Food Standards Australia and New Zealand (FSANZ) recently announced a decision to allow the limited addition of water to high sugar musts and juice to reduce the chance of problems arising during fermentation.
Following this decision – and as soon as Shiraz grapes are available from the 2017 vintage – Paul Smith and colleagues at the Australian Wine Research Institute (AWRI) will be running a comprehensive range of trials involving 36 separate ferments, then bottling the wine and analysing it for a year before undertaking the all-important sensory evaluation.
The obvious question is what does changing the solid-to-liquid ratio by choosing to add water do to the complex web of extractions and chemical reactions that take place during fermentation.
‘Your first instinct is that you’ll dilute everything, but there is evidence from previous work that, for example, with tannins you don’t end up with a dilution because they are there in such excess that you’re really just providing more opportunities for them to be extracted out, so you more than compensate for the dilution,’ Dr Smith said.
The first part of the trial will be a straight dilution of high sugar juice with water. Dr Smith and AWRI colleagues Drs Keren Bindon, Paul Petrie and Bo Teng will take juice that comes in at around 15.5 Baumé and add water to bring it back to 14.5 and 13.5 Baumé – the latter being the new legal baseline. They’ll then measure tannins, polysaccharides and colour, flavour and aroma compounds in the resultant wine to gauge whether there has been any significant change.

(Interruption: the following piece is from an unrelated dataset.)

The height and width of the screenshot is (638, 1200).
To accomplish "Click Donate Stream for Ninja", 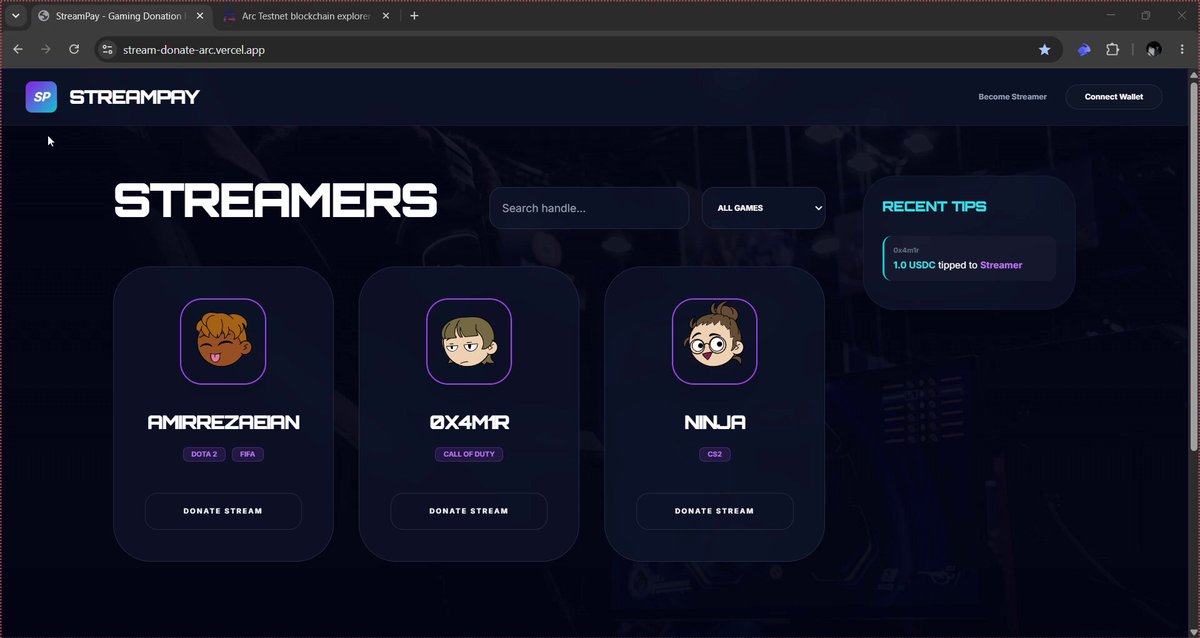I will (714, 511).
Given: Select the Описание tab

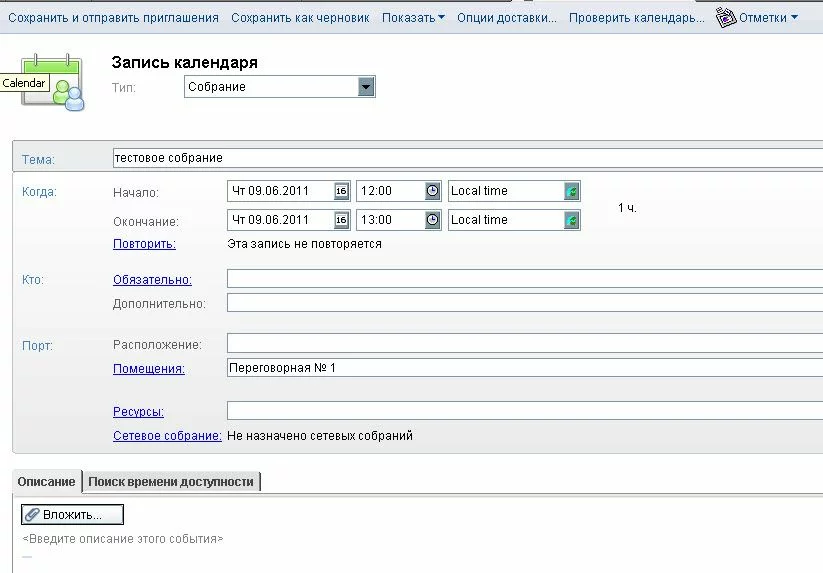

A separate set of trials will test what happens if you dilute by replacing some of the crushed juice with an equal amount of water. The juice is diluted leading to lower alcohol, but the total volume and solid-to-liquid ratio don’t change.
And they’ll also see what happens with the traditional method of saignée, where you take some juice out and don’t replace it, thus increasing the solid-to-liquid ratio.
‘You might expect it to be more concentrated and it’s certainly the way people have approached it in the past, but we need to develop a body of evidence to show the effects’, Dr Smith said. ‘Theoretically, you can reach a saturation equilibrium where you can’t extract more; less wine but with the same alcohol concentration. We will find out for sure whether it concentrates the flavours or changes texture.’
In a related trial already under way, University of Adelaide PhD student Olaf Schelezki, working with Assoc. Prof David Jeffery and collaborating with AWRI, is testing the impact of replacing some juice with a ‘green harvest wine’ – essentially an acidic low alcohol wine made from grapes harvested at very low sugar levels, or with water.
‘We want to look at obvious combinations of what you could do,’ Dr Smith said. ‘It will be the stepping point for people to better understand the impact of water addition to high sugar must, compared to the anecdotes.’
From a scientific perspective, it will add another piece to the puzzle that is understanding the complexities of the fermentation and extraction process.